* _TASK DIRECTIONS_
Here the job is to transcribe the data exactly while omitting the images.

[Screenshot grounding data]
-- Opening Marker --
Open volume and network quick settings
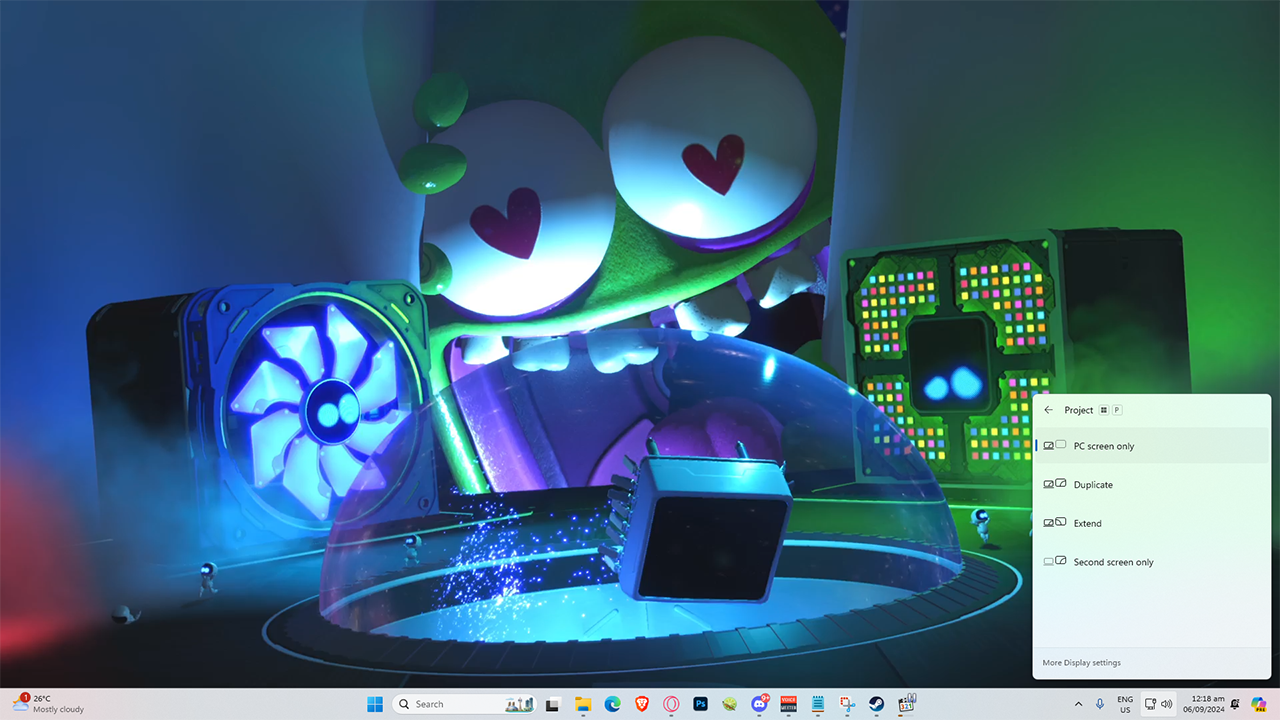The height and width of the screenshot is (720, 1280). coord(1158,704)
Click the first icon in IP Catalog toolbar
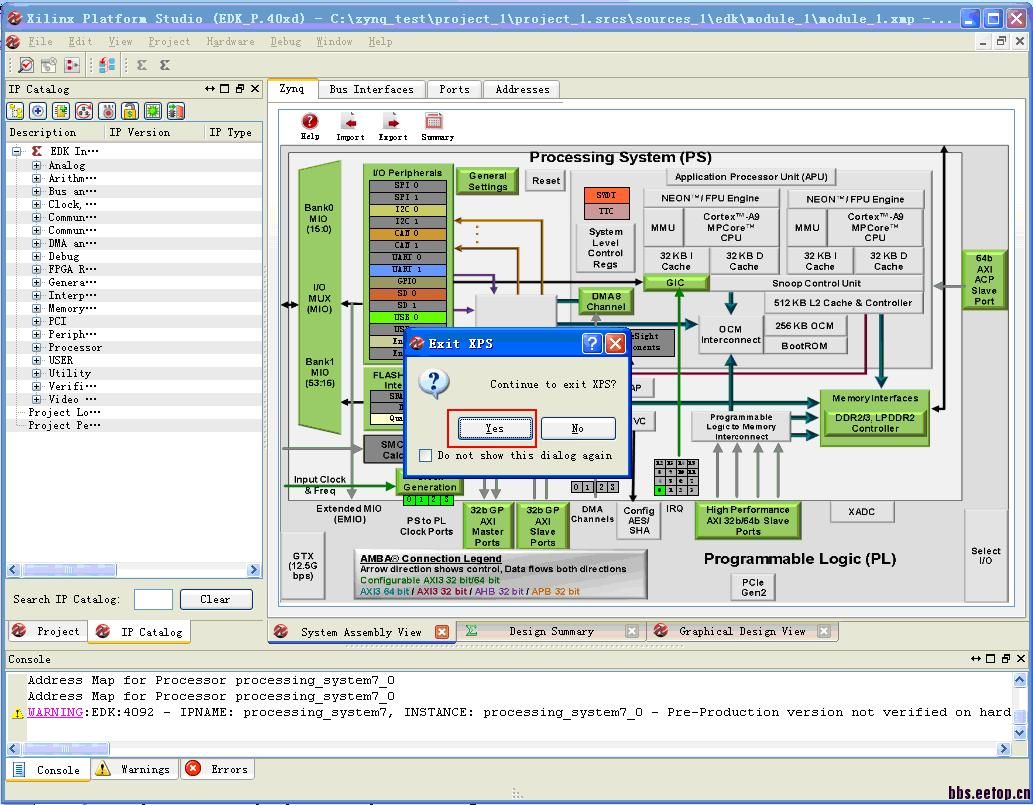The height and width of the screenshot is (805, 1033). (x=16, y=111)
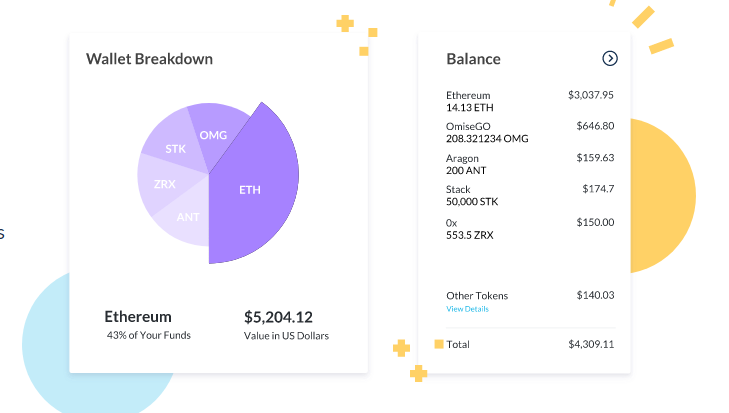Viewport: 729px width, 413px height.
Task: Click the $5,204.12 value in US Dollars
Action: [278, 317]
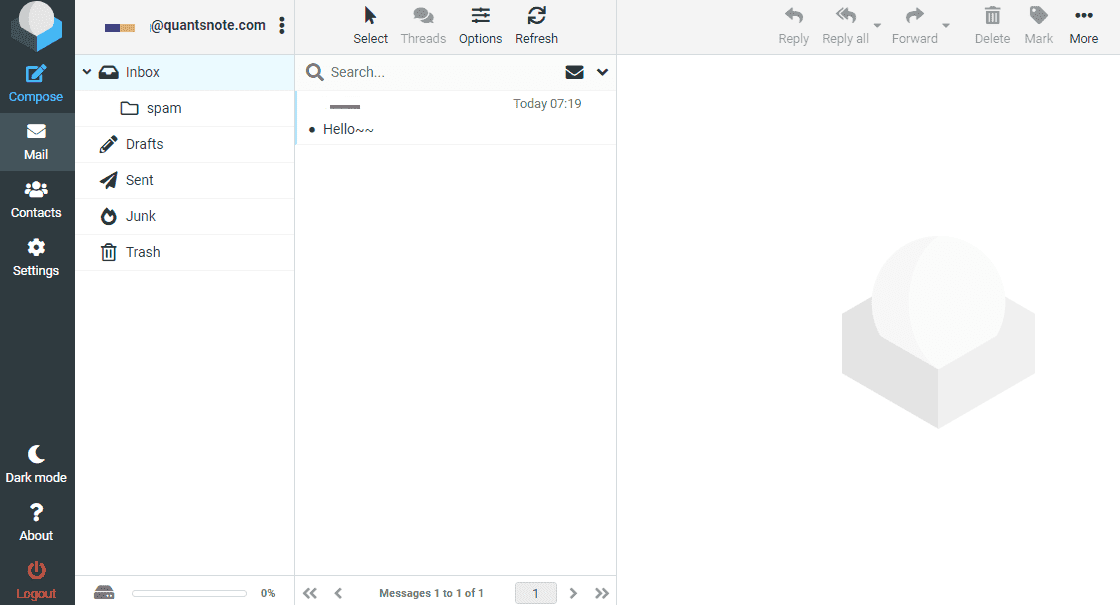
-- Closing Marker --
* _ANSWER BELOW_
Open volume and network quick settings
The height and width of the screenshot is (720, 1280). coord(1158,704)
Click the first icon in IP Catalog toolbar
The height and width of the screenshot is (805, 1033). (x=16, y=111)
Viewport: 729px width, 413px height.
Task: Click the $5,204.12 value in US Dollars
Action: [278, 317]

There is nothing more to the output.